§ EXERCISE INSTRUCTIONS
Please repeat, without alteration, the line containing "Bookmark Brett Hand's 16h reply" and every line that follows it to the end of the entries below, and only those lines.

Stored data entries:

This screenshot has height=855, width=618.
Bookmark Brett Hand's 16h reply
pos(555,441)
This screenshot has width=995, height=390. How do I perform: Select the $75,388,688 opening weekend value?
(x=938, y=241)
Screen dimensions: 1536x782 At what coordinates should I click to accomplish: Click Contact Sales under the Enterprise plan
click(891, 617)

§ TASK ANSWER
Bookmark Brett Hand's 16h reply
pos(555,441)
This screenshot has width=995, height=390. How do I perform: Select the $75,388,688 opening weekend value?
(x=938, y=241)
Screen dimensions: 1536x782 At what coordinates should I click to accomplish: Click Contact Sales under the Enterprise plan
click(891, 617)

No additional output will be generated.